MapReduce Mapper Assignment
Motivation
In previous semesters the MapReduce exercise has proven to be the most challenging. We will start by building some Mappers on our way to the final boss.
Each of the Mappers built today can be pairs with an Int Summing AccumulatorCombinerReducer:
- a card mapper that matches the spec outlined in the prep video,
- a simple word counting mapper, and
- an analogous k-mer counting mapper.
Note: the k-mer counting mapper will prepare us for (and hopefully lessen the burden of) an exercise later in the semester.
Code To Use
Previous Exercise
Provided
CardMapper Utilities
Deck implements Iterable<Card>
- rank.numericValue() note: returns Optional<Integer>
WordCount Mapper Utilities
K-mer Mapper Utilities
toStringKMer(sequence, offset, kMerLength) |
---|
private static String toStringKMer(byte[] sequence, int offset, int kMerLength) {
return new String(sequence, offset, kMerLength, StandardCharsets.UTF_8);
}
|
Code To Implement
Card Mapper
The specification for this mapper is outlined in the prep video:
Video: Learning MapReduce with Playing Cards |
---|
Clients
CardMapperClient
class: | CardMapperClient.java | CLIENT |
package: | mapreduce.apps.cards.client | |
source folder: | student/src/main/java |
CardMapperClient |
---|
Deck deck = Deck.createFull();
CardMapper mapper = new CardMapper();
List<Map.Entry<Suit, Integer>> keyValuePairs = mapper.map(deck);
keyValuePairs.forEach(kv -> {
System.out.println(kv);
});
|
CardMapperClient Output |
---|
DefaultEntry[SPADES=>10] DefaultEntry[SPADES=>9] DefaultEntry[SPADES=>8] DefaultEntry[SPADES=>7] DefaultEntry[SPADES=>6] DefaultEntry[SPADES=>5] DefaultEntry[SPADES=>4] DefaultEntry[SPADES=>3] DefaultEntry[SPADES=>2] DefaultEntry[HEARTS=>10] DefaultEntry[HEARTS=>9] DefaultEntry[HEARTS=>8] DefaultEntry[HEARTS=>7] DefaultEntry[HEARTS=>6] DefaultEntry[HEARTS=>5] DefaultEntry[HEARTS=>4] DefaultEntry[HEARTS=>3] DefaultEntry[HEARTS=>2] DefaultEntry[DIAMONDS=>10] DefaultEntry[DIAMONDS=>9] DefaultEntry[DIAMONDS=>8] DefaultEntry[DIAMONDS=>7] DefaultEntry[DIAMONDS=>6] DefaultEntry[DIAMONDS=>5] DefaultEntry[DIAMONDS=>4] DefaultEntry[DIAMONDS=>3] DefaultEntry[DIAMONDS=>2] DefaultEntry[CLUBS=>10] DefaultEntry[CLUBS=>9] DefaultEntry[CLUBS=>8] DefaultEntry[CLUBS=>7] DefaultEntry[CLUBS=>6] DefaultEntry[CLUBS=>5] DefaultEntry[CLUBS=>4] DefaultEntry[CLUBS=>3] DefaultEntry[CLUBS=>2] |
CardMapReduceClient
class: | CardMapperClient.java | CLIENT |
package: | mapreduce.apps.cards.client | |
source folder: | student/src/main/java |
CardMapReduceClient |
---|
Deck[] decks = new Deck[] {
Deck.createFull(),
Deck.createFull(),
Deck.createFull(),
Deck.createFull(),
};
CardMapper mapper = new CardMapper();
AccumulatorCombinerReducer<Integer, ?, Integer> accumulatorCombinerReducer = StreamUtils.summingIntAccumulatorCombinerReducer();
MapReduceFramework<Deck, Suit, Integer, ?, Integer> framework = new StreamMapReduceFramework<>(mapper, accumulatorCombinerReducer);
Map<Suit, Integer> map = framework.mapReduceAll(decks);
map.entrySet().forEach(entry -> {
System.out.println(entry);
});
|
CardMapReduceClient Output |
---|
HEARTS=216 SPADES=216 DIAMONDS=216 CLUBS=216 |
Implementation
Non-numeric cards are considered to be bad data and ignored.
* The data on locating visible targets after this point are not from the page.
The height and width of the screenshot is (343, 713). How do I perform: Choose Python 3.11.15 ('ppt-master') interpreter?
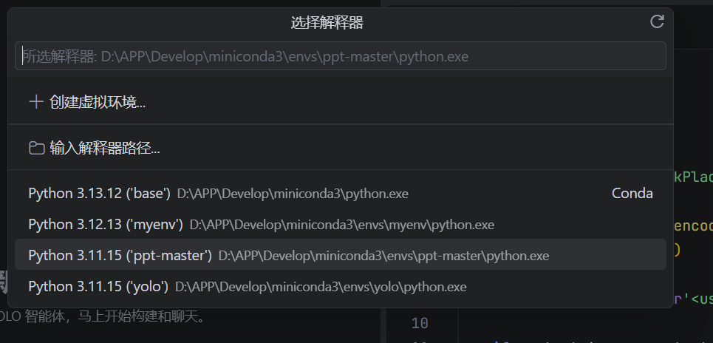120,255
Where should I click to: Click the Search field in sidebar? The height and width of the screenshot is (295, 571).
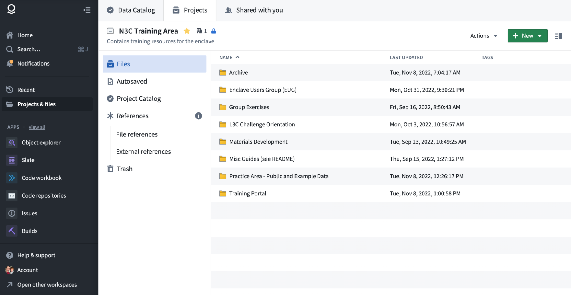pos(29,49)
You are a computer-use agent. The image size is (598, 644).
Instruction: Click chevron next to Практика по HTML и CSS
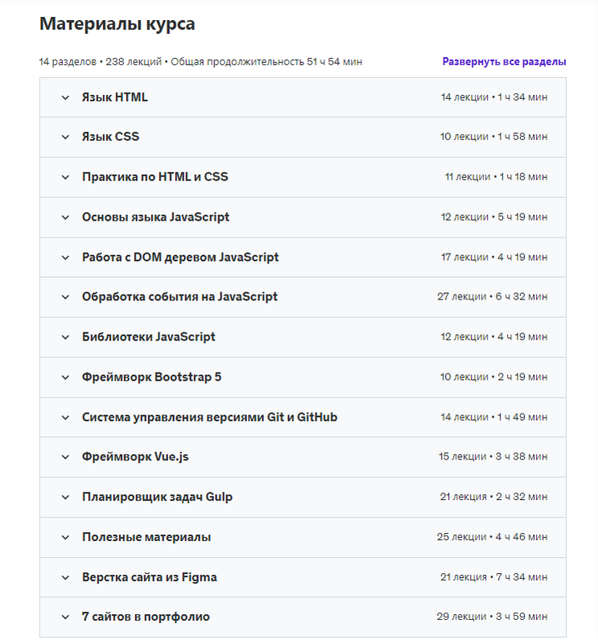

Numeric cards should be emitted with their suit as the key and the numeric value as the value.
Emitting a key and a value would look something like:
Suit key = // appropriate code here int value = // appropriate code here keyValuePairConsumer.accept(key, value);
class: | CardMapper.java | |
methods: | map | |
package: | mapreduce.app.cards.exercise | |
source folder: | student/src/main/java |
method: public void map(Deck deck, BiConsumer<Suit, Integer> keyValuePairConsumer)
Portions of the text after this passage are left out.